___ Supplied entries ___

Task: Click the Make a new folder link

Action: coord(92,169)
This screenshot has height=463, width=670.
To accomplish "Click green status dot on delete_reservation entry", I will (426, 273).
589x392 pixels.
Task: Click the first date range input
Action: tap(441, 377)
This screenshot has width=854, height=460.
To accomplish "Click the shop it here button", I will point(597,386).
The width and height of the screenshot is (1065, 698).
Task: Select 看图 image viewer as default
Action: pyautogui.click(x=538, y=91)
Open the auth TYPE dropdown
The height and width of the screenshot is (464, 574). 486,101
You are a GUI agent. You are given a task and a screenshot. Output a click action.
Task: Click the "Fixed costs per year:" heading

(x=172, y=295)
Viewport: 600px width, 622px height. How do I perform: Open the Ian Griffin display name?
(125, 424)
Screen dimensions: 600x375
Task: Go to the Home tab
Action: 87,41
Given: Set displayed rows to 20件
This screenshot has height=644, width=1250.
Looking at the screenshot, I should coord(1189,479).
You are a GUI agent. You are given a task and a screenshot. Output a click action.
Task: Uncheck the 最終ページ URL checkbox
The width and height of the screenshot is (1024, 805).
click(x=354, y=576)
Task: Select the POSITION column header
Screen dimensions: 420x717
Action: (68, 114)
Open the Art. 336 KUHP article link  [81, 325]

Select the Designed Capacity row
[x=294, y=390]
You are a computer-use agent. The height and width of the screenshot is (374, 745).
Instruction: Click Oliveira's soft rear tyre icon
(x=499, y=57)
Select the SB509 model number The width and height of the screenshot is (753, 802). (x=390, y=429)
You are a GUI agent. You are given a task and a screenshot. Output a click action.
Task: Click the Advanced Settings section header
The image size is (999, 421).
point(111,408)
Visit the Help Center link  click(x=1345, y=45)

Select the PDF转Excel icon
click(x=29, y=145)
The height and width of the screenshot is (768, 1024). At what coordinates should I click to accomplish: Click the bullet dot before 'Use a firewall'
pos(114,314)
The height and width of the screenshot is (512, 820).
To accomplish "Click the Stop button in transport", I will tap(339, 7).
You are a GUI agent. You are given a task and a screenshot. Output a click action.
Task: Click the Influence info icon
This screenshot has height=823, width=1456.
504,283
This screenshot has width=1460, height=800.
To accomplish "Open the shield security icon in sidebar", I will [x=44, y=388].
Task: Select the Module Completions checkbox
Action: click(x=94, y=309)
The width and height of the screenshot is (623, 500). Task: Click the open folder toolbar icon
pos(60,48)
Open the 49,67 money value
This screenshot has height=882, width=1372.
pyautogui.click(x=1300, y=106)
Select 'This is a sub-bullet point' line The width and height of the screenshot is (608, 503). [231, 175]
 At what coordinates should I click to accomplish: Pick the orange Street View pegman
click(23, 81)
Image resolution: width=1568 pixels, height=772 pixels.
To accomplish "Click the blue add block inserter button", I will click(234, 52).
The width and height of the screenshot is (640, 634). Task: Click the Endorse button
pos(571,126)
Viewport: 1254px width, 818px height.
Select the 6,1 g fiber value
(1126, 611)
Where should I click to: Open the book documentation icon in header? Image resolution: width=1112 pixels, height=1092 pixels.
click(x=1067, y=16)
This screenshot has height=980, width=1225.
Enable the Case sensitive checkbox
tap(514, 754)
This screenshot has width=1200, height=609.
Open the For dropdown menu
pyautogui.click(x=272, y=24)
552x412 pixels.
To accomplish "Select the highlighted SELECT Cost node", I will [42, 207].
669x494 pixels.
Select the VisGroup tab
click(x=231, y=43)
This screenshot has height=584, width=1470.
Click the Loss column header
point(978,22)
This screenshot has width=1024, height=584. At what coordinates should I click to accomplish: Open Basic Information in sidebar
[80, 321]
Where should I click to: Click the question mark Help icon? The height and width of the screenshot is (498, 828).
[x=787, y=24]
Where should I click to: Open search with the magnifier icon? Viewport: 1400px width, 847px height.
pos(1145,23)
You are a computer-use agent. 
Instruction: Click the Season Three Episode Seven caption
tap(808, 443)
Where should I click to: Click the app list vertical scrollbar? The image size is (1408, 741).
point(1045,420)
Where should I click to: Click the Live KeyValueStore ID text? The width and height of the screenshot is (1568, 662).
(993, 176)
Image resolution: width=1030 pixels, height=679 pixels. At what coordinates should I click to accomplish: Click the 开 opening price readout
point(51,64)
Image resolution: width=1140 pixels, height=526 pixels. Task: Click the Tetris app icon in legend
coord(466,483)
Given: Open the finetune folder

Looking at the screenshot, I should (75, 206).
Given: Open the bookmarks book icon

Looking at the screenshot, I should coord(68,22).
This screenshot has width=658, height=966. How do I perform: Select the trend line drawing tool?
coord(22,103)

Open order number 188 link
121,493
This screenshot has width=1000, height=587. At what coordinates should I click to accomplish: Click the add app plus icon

___

▸ **Goal of the exercise**
Every entry must come back exactly as written above.

▸ **Response below**
Task: Click the Make a new folder link

Action: coord(92,169)
This screenshot has height=463, width=670.
To accomplish "Click green status dot on delete_reservation entry", I will (426, 273).
589x392 pixels.
Task: Click the first date range input
Action: tap(441, 377)
This screenshot has width=854, height=460.
To accomplish "Click the shop it here button", I will point(597,386).
The width and height of the screenshot is (1065, 698).
Task: Select 看图 image viewer as default
Action: pyautogui.click(x=538, y=91)
Open the auth TYPE dropdown
The height and width of the screenshot is (464, 574). 486,101
You are a GUI agent. You are given a task and a screenshot. Output a click action.
Task: Click the "Fixed costs per year:" heading

(x=172, y=295)
Viewport: 600px width, 622px height. How do I perform: Open the Ian Griffin display name?
(125, 424)
Screen dimensions: 600x375
Task: Go to the Home tab
Action: 87,41
Given: Set displayed rows to 20件
This screenshot has height=644, width=1250.
Looking at the screenshot, I should coord(1189,479).
You are a GUI agent. You are given a task and a screenshot. Output a click action.
Task: Uncheck the 最終ページ URL checkbox
The width and height of the screenshot is (1024, 805).
click(x=354, y=576)
Task: Select the POSITION column header
Screen dimensions: 420x717
Action: (68, 114)
Open the Art. 336 KUHP article link  [81, 325]

Select the Designed Capacity row
[x=294, y=390]
You are a computer-use agent. The height and width of the screenshot is (374, 745).
Instruction: Click Oliveira's soft rear tyre icon
(x=499, y=57)
Select the SB509 model number The width and height of the screenshot is (753, 802). (x=390, y=429)
You are a GUI agent. You are given a task and a screenshot. Output a click action.
Task: Click the Advanced Settings section header
The image size is (999, 421).
point(111,408)
Visit the Help Center link  click(x=1345, y=45)

Select the PDF转Excel icon
click(x=29, y=145)
The height and width of the screenshot is (768, 1024). At what coordinates should I click to accomplish: Click the bullet dot before 'Use a firewall'
pos(114,314)
The height and width of the screenshot is (512, 820).
To accomplish "Click the Stop button in transport", I will tap(339, 7).
You are a GUI agent. You are given a task and a screenshot. Output a click action.
Task: Click the Influence info icon
This screenshot has height=823, width=1456.
504,283
This screenshot has width=1460, height=800.
To accomplish "Open the shield security icon in sidebar", I will [x=44, y=388].
Task: Select the Module Completions checkbox
Action: click(x=94, y=309)
The width and height of the screenshot is (623, 500). Task: Click the open folder toolbar icon
pos(60,48)
Open the 49,67 money value
This screenshot has height=882, width=1372.
pyautogui.click(x=1300, y=106)
Select 'This is a sub-bullet point' line The width and height of the screenshot is (608, 503). [231, 175]
 At what coordinates should I click to accomplish: Pick the orange Street View pegman
click(23, 81)
Image resolution: width=1568 pixels, height=772 pixels.
To accomplish "Click the blue add block inserter button", I will click(234, 52).
The width and height of the screenshot is (640, 634). Task: Click the Endorse button
pos(571,126)
Viewport: 1254px width, 818px height.
Select the 6,1 g fiber value
(1126, 611)
Where should I click to: Open the book documentation icon in header? Image resolution: width=1112 pixels, height=1092 pixels.
click(x=1067, y=16)
This screenshot has height=980, width=1225.
Enable the Case sensitive checkbox
tap(514, 754)
This screenshot has width=1200, height=609.
Open the For dropdown menu
pyautogui.click(x=272, y=24)
552x412 pixels.
To accomplish "Select the highlighted SELECT Cost node", I will [42, 207].
669x494 pixels.
Select the VisGroup tab
click(x=231, y=43)
This screenshot has height=584, width=1470.
Click the Loss column header
point(978,22)
This screenshot has width=1024, height=584. At what coordinates should I click to accomplish: Open Basic Information in sidebar
[80, 321]
Where should I click to: Click the question mark Help icon? The height and width of the screenshot is (498, 828).
[x=787, y=24]
Where should I click to: Open search with the magnifier icon? Viewport: 1400px width, 847px height.
pos(1145,23)
You are a computer-use agent. 
Instruction: Click the Season Three Episode Seven caption
tap(808, 443)
Where should I click to: Click the app list vertical scrollbar? The image size is (1408, 741).
point(1045,420)
Where should I click to: Click the Live KeyValueStore ID text? The width and height of the screenshot is (1568, 662).
(993, 176)
Image resolution: width=1030 pixels, height=679 pixels. At what coordinates should I click to accomplish: Click the 开 opening price readout
point(51,64)
Image resolution: width=1140 pixels, height=526 pixels. Task: Click the Tetris app icon in legend
coord(466,483)
Given: Open the finetune folder

Looking at the screenshot, I should (75, 206).
Given: Open the bookmarks book icon

Looking at the screenshot, I should coord(68,22).
This screenshot has width=658, height=966. How do I perform: Select the trend line drawing tool?
coord(22,103)

Open order number 188 link
121,493
This screenshot has width=1000, height=587. At what coordinates should I click to accomplish: Click the add app plus icon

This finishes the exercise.